With the environment of many Third World medical clinics being unpredictable, the product is built to last.

“All the main components will last two years,” Trent said.

The project was first developed after Utah Valley Neonatologist Erick Gerday and his colleagues came back from neonatal resuscitation training in Third World countries having witnessed firsthand the heartbreak of parents losing their babies because they have to manually ventilate the premature baby by hand, a practice known as “bagging.”

“It’s pretty heartbreaking to watch,” Trent said. “If (the ventilators) go too slow the baby can have brain damage; if they go too fast the little lung can pop. It’s hard to keep going.”

Ferguson mentioned that the pump requires frequent attention; leaving it for too long could be fatal.

“Every two seconds they have to pump. If they fall asleep, the baby dies,” he said.

“The doctors were falling over themselves with excitement because this is what they envisioned,” Trent said after the project was finished and showed to Gerday and his colleagues.

BYU Capstone team NeoLife creates a budget Neonatal Ventilator that can easily be used in developing countries. Photo by Jaren Wilkey, BYU Photo
BYU Capstone team NeoLife creates a budget Neonatal Ventilator that can easily be used in developing countries. Photo by Jaren Wilkey/BYU Photo

The project was sponsored by local philanthropist John Krupa. Krupa was originally planning on serving a LDS mission with his wife but, due to medical reasons, was unable to. Instead, he used the money he would have used to fund his mission to pay for the $20,000 sponsorship fee required for the capstone project.

The project was originally started in fall of 2013 and has taken two years to develop, with students working a minimum of two hours per day for four consecutive semesters. A total of two teams, 12 students, several professors and two neonatologists contributed to the current prototype.

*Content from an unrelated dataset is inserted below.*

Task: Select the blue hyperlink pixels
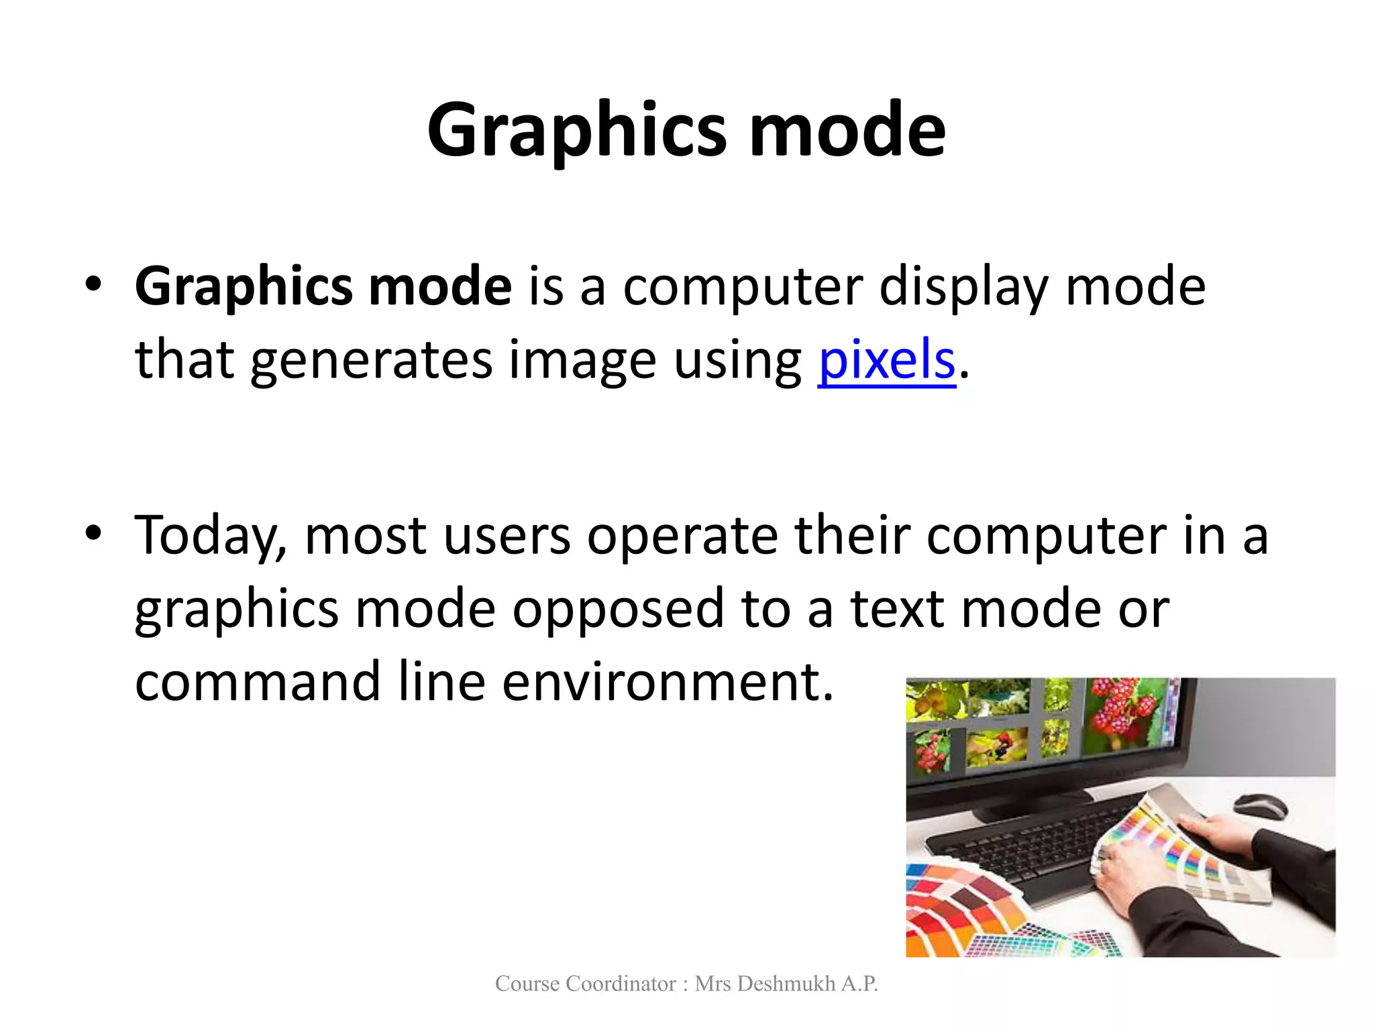tap(886, 360)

“Last year they started with nothing and ended up with a working prototype which wasn’t anywhere near ready to be used. We started testing it and trouble shooting. We took it from where it was and got it ready for testing, as well as being able to be mass produced,” Ferguson said.

When asked if the current prototype is ready to be mass produced, Trent said that “other than animal testing, it’s really close.”

Before the product can be shipped out and donated to Third World countries like the Philippines and several nations in Africa, it has to go through extensive testing for three days. Luckily for Ferguson and his team they don’t have to travel very far to test their machine.

“The University of Utah has one of the world-leading premier labs for exactly what we’re doing, neonatal ventilation studies,” Ferguson said.

Unlike the machine the students have created, the testing comes with an expensive price tag.

“Our biggest challenge now is raising funding to pay for that testing. We need about $25,000–$30,000,” Ferguson said.

Krupa, the team’s sponsor, has already received interest from several nonprofit organizations, including the Bill & Melinda Gates Foundation and LDS Charities, to fund the production of thousands of units to be donated to countries in need.

When asked what their timetable was to raise the necessary funding for testing, Trent answered without hesitation, “Yesterday … but honestly, within the next few months we’d like to move forward,” he said.

Ferguson voiced a similar frustration, saying, “We have a device that can save hundreds of thousands of lives, and it’s just sitting here, doing nothing.”

The team has set up a website for donations. Currently the engineers have $720 of their goal of $25,000.